Provided records below:

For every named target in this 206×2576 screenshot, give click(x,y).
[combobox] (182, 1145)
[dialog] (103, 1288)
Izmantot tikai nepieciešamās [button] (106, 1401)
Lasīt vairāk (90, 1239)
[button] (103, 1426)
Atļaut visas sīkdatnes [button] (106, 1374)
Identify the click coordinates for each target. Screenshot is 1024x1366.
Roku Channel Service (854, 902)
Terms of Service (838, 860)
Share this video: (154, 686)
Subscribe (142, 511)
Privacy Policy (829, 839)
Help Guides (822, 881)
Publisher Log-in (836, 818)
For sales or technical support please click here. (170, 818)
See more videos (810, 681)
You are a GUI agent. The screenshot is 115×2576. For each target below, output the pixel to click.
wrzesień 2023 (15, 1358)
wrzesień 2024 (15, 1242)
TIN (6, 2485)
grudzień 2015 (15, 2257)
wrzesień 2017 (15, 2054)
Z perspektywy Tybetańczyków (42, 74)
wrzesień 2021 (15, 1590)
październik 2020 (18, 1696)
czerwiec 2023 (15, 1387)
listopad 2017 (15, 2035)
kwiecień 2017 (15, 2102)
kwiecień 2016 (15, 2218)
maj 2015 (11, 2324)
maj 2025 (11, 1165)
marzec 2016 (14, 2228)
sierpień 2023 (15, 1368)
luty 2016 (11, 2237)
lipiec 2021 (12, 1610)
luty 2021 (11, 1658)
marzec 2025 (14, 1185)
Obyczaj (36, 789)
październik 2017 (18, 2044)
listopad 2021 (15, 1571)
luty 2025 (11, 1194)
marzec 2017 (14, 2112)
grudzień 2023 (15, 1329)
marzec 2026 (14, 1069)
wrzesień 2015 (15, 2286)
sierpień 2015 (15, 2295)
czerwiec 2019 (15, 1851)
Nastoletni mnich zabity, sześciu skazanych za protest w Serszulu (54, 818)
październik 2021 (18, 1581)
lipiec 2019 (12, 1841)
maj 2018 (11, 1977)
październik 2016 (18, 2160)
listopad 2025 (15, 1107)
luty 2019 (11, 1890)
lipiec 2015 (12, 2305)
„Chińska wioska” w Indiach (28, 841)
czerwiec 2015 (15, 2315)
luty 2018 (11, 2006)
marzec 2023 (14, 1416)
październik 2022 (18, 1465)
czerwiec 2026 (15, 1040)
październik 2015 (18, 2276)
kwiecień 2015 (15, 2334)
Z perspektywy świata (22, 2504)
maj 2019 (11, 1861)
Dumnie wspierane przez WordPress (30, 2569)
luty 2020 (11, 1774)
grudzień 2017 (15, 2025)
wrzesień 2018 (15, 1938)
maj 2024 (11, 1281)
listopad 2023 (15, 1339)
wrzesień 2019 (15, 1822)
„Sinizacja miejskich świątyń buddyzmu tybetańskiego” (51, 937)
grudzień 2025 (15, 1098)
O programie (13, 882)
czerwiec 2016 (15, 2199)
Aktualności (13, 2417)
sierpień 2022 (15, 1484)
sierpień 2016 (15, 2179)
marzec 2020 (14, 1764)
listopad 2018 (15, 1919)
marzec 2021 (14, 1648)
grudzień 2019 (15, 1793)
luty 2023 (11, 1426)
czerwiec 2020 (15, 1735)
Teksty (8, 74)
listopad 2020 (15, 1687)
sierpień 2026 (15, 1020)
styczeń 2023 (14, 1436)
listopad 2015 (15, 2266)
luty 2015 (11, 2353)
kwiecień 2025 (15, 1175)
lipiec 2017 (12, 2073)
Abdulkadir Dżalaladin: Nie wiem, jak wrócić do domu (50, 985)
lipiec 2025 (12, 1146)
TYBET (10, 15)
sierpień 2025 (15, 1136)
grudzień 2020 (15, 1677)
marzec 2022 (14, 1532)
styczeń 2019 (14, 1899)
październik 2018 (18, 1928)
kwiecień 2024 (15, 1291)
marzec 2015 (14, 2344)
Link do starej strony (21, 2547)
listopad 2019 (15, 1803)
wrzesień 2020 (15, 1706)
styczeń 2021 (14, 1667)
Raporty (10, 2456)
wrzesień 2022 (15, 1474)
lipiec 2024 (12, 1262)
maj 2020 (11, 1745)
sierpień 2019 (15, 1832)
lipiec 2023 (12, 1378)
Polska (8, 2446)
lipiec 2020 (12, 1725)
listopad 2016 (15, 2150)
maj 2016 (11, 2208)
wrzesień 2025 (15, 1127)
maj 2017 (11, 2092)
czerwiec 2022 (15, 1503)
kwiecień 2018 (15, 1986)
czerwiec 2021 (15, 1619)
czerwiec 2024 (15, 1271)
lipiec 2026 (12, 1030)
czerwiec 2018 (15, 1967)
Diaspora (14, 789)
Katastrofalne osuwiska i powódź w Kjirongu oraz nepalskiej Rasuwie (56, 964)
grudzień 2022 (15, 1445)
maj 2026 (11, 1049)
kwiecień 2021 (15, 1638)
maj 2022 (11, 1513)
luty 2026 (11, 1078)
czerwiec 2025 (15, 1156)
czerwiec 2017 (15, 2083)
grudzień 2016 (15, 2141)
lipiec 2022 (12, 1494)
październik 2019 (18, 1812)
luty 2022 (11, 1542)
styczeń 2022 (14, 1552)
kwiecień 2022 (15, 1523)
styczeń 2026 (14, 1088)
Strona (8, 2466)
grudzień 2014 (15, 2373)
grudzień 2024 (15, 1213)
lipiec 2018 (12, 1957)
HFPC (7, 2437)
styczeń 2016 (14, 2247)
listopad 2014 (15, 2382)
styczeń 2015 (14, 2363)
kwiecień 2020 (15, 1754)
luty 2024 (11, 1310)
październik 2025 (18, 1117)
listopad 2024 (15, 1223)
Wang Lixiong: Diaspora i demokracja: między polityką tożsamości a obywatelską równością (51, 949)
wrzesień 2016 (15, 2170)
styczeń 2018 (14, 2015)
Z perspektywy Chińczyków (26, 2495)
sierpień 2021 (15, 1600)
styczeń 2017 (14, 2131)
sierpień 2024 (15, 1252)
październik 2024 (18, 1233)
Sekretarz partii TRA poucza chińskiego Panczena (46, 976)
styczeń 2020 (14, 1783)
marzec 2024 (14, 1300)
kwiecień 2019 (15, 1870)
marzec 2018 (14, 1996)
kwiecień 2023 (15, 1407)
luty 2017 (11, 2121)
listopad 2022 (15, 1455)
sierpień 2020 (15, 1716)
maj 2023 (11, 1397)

End of Provided records.

◆ What to do:
Please let your answer be exactly the lines from the one holding "grudzień 2016 (15, 2141)" through the last line of the entries above, both ends included.

◆ Expected answer:
grudzień 2016 (15, 2141)
lipiec 2022 (12, 1494)
październik 2019 (18, 1812)
luty 2022 (11, 1542)
styczeń 2022 (14, 1552)
kwiecień 2022 (15, 1523)
styczeń 2026 (14, 1088)
Strona (8, 2466)
grudzień 2014 (15, 2373)
grudzień 2024 (15, 1213)
lipiec 2018 (12, 1957)
HFPC (7, 2437)
styczeń 2016 (14, 2247)
listopad 2014 (15, 2382)
styczeń 2015 (14, 2363)
kwiecień 2020 (15, 1754)
luty 2024 (11, 1310)
październik 2025 (18, 1117)
listopad 2024 (15, 1223)
Wang Lixiong: Diaspora i demokracja: między polityką tożsamości a obywatelską równością (51, 949)
wrzesień 2016 (15, 2170)
styczeń 2018 (14, 2015)
Z perspektywy Chińczyków (26, 2495)
sierpień 2021 (15, 1600)
styczeń 2017 (14, 2131)
sierpień 2024 (15, 1252)
październik 2024 (18, 1233)
Sekretarz partii TRA poucza chińskiego Panczena (46, 976)
styczeń 2020 (14, 1783)
marzec 2024 (14, 1300)
kwiecień 2019 (15, 1870)
marzec 2018 (14, 1996)
kwiecień 2023 (15, 1407)
luty 2017 (11, 2121)
listopad 2022 (15, 1455)
sierpień 2020 (15, 1716)
maj 2023 (11, 1397)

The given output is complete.